*Acción requerida*. Reproduce tal cual el fragmento del texto sobre las listas de espera sanitarias que empieza en las palabras "Lo primero es" y termina después de "vea el final.".

*Texto del ejercicio*.
Lo primero es resaltar la gravedad del problema. Reconocerlo y tomar conciencia plena. Más de 850.000 pacientes en una lista quirúrgica esperando para ser intervenidos en la sanidad pública durante un número de meses variable, pero siempre elevado, no es de recibo; se mire como se mire. A ello hay que añadir las esperas para determinadas pruebas diagnósticas o, simplemente, para ser atendido en una consulta de atención primaria o especializada. El problema existe y hay que poner remedio, máxime si consideramos que las cifras crecen permanentemente y no parece que se vea el final.

Cada cual tiende a interpretar el fenómeno según su criterio. Hay quien piensa que el sistema está indebidamente sobrecargado y que muchas de las pruebas solicitadas, incluso en el marco de los estudios preoperatorios, van más allá de lo necesario y contribuyen a agravarlo. Reducir la demanda mejoraría la situación. Puede ser verdad, pero como argumento definitivo no me parece muy consistente.

*Material proporcionado*.
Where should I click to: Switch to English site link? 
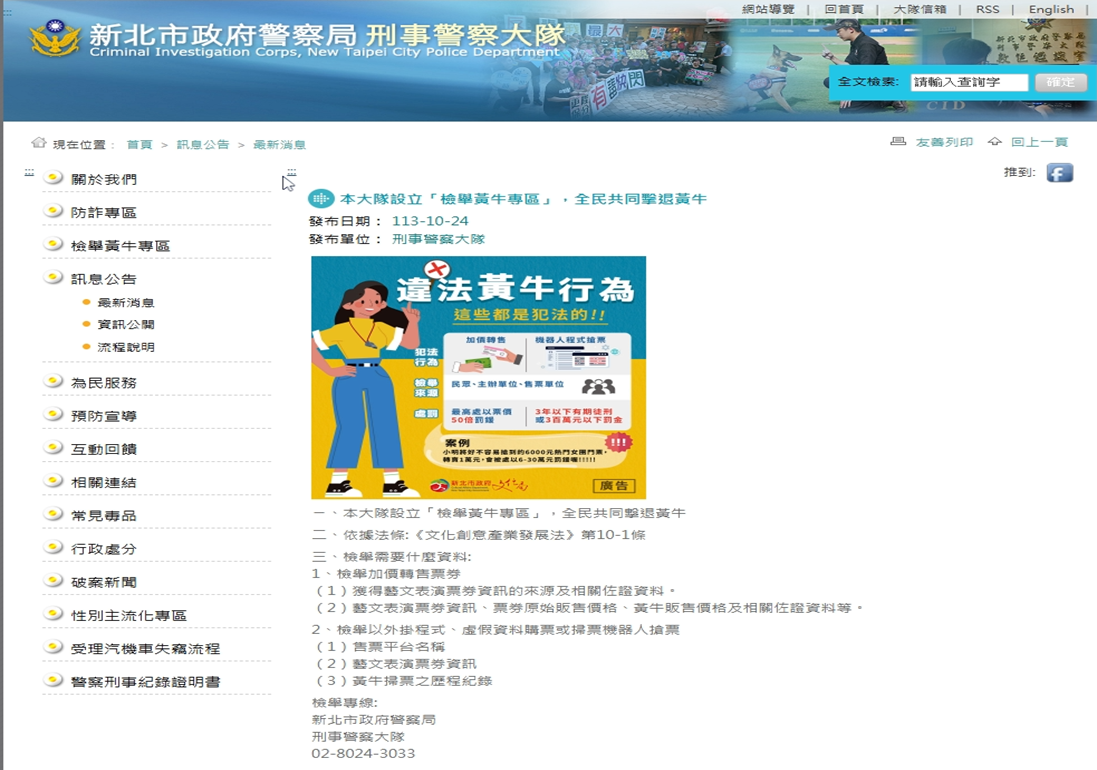click(x=1051, y=9)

*Resultado del ejercicio*.
Lo primero es resaltar la gravedad del problema. Reconocerlo y tomar conciencia plena. Más de 850.000 pacientes en una lista quirúrgica esperando para ser intervenidos en la sanidad pública durante un número de meses variable, pero siempre elevado, no es de recibo; se mire como se mire. A ello hay que añadir las esperas para determinadas pruebas diagnósticas o, simplemente, para ser atendido en una consulta de atención primaria o especializada. El problema existe y hay que poner remedio, máxime si consideramos que las cifras crecen permanentemente y no parece que se vea el final.